O levantamento da IMS Health, divulgado com exclusividade pelo DCI, confirma a opinião do especialista, já que essa é a opção da grande maioria dos consumidores ao se depararem com a ausência de um item em uma farmácia (79%). “Considerando que o cliente normalmente não vai com o intuito de comprar apenas um produto, essa perda é ainda mais grave, já que ele deixa de consumir a lista inteira”, analisa Barreto.

O vice-presidente de consultoria para a América Latina da IMS Health, Sydney Clark, concorda e acrescenta que outro agravante é a perda da fidelização. “Há muitas iniciativas no sentido de fidelizar o cliente, mas em uma dessas – do consumidor chegar e não encontrar o produto que quer -, ele pode não voltar mais, e todas essas ações perderem o efeito”, afirma, completando que nas grandes metrópoles isso é ainda mais latente, já que há um número grande de farmácias próximas umas das outras.

Além da perda do cliente, a falta de produtos – segundo cálculos da consultoria – pode acarretar em uma perda média de aproximadamente 10% do faturamento das empresas. “Aplicada essa porcentagem para o setor como um todo isso representaria cerca de R$ 9 bilhões que não estão sendo ganhos”, afirma Clark, completando que em mercados mais maduros o índice de ruptura nesse segmento gira em torno de 7%. “Esses 3% são uma oportunidade gigante de ganho que se está perdendo”, finaliza.

Causas e soluções

Para o vice-presidente para América Latina da Close-Up International , consultoria especializada no setor, Paulo Murilo de Paiva Jr., as principais causas desse índice (que ele também considera alto) são: falta de planejamento conjunto com a indústria, de uma definição adequada do mix e de uma mensuração mais rigorosa do estoque e demanda.

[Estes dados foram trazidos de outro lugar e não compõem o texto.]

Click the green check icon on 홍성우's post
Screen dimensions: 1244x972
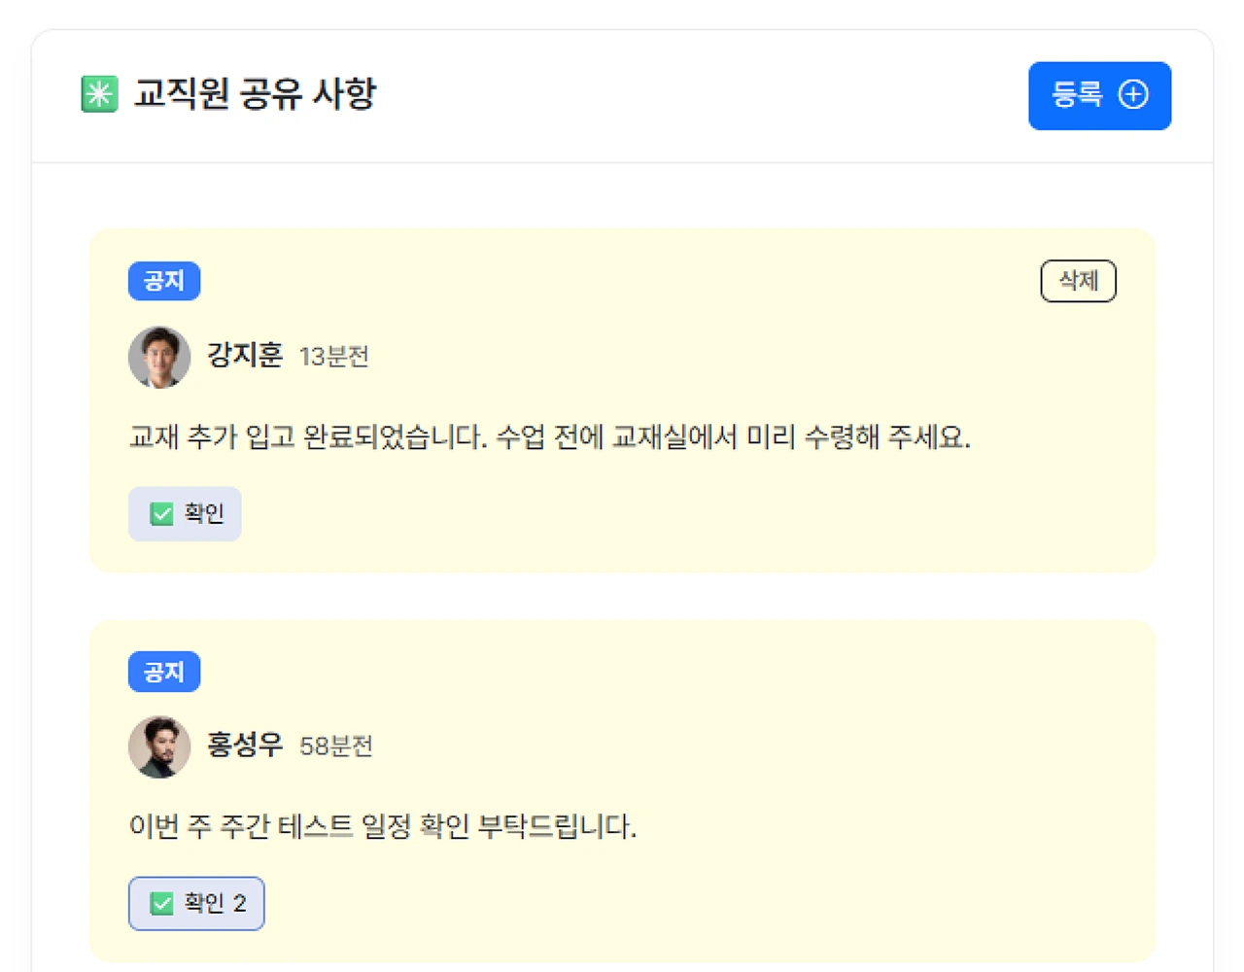pos(161,903)
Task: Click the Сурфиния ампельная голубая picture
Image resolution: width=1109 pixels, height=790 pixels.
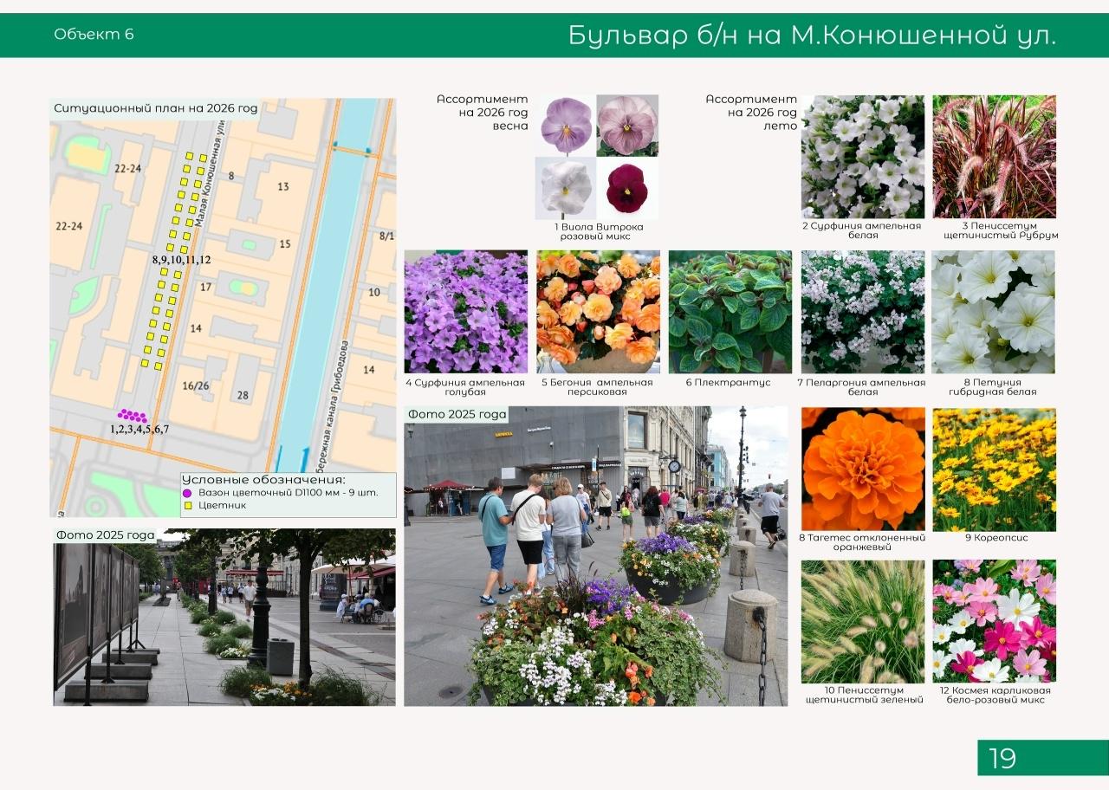Action: [465, 312]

“Falta conhecer também a velocidade de giro e de saída dos produtos em cada loja da rede”, afirma. “Em alguns casos o modelo de reposição não considera a individualidade de cada unidade”. Em outras palavras, o que acontece em algumas redes é que se faz uma média do montante correto de estoque em todas as lojas da companhia, e com esse valor a reposição é feita. Para Paiva Jr. isso faz com que o estoque muitas vezes fique acima ou abaixo do adequado.